Critics say cutting the top rate at a time of spending cuts would be unfair.
Ministers say although the 50p rate - which affects about 310,000 people - is temporary, they plan to increase the income tax threshold to £10,000 first.
Lord Lawson, who as Margaret Thatcher's chancellor cut the top tax rate from 60p to 40p in the pound in 1988, told BBC Radio 4's The Week in Westminster the 50p rate had to go.
He said: "The politics are slightly difficult but I think it should be done. It would be extremely beneficial to the economy.

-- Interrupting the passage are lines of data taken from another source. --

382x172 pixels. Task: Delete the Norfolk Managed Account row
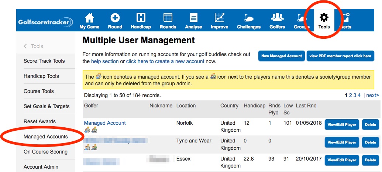370,124
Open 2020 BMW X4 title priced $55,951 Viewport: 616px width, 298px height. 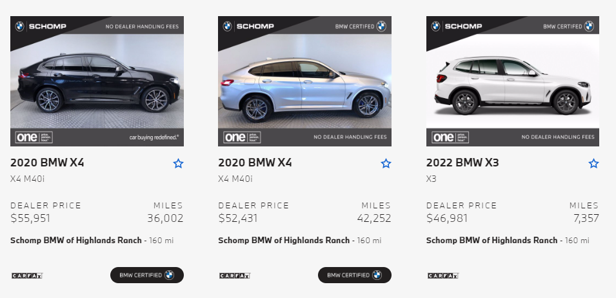(x=47, y=163)
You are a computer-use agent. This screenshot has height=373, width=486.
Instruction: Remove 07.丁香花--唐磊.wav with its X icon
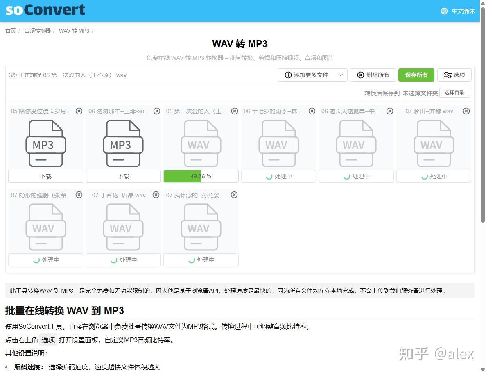point(156,195)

I don't think it would cost the exchequer any money at all.
"And you have to remember that when I brought [the] top rate down to 40% - 40 pence in the pound - it was then the lowest rate.

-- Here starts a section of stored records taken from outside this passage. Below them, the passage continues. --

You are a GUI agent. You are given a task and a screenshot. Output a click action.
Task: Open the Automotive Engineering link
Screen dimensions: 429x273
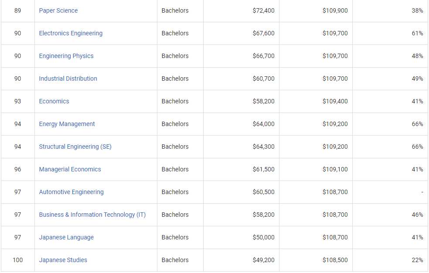pos(71,192)
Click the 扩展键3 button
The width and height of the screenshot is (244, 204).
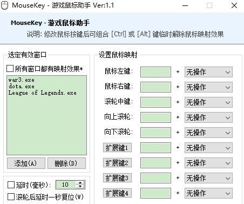(x=117, y=178)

The economists' call to cut the tax was contained in a letter to the Financial Times.
The signatories included two former members of the Bank of England's monetary policy committee, DeAnne Julius and Sushil Wadhwani.
It was part of a campaign which they said was funded by businesses concerned about the impact of the 50p rate.The economists argued that the tax rate was making the UK "less competitive internationally, and making us less attractive as a destination for both foreign investment and talented workers".
The previous Labour government introduced the 50p tax rate on high earners - it was forecast to raise £1.3bn in 2010-11, £3.1bn in 2011-12 and £2.7bn in 2012-13.
Chancellor George Osborne decided to keep it in his first two budgets but told the BBC last month: "I've said with the 50p rate I don't see that as a lasting tax rate for Britain because it's very uncompetitive internationally."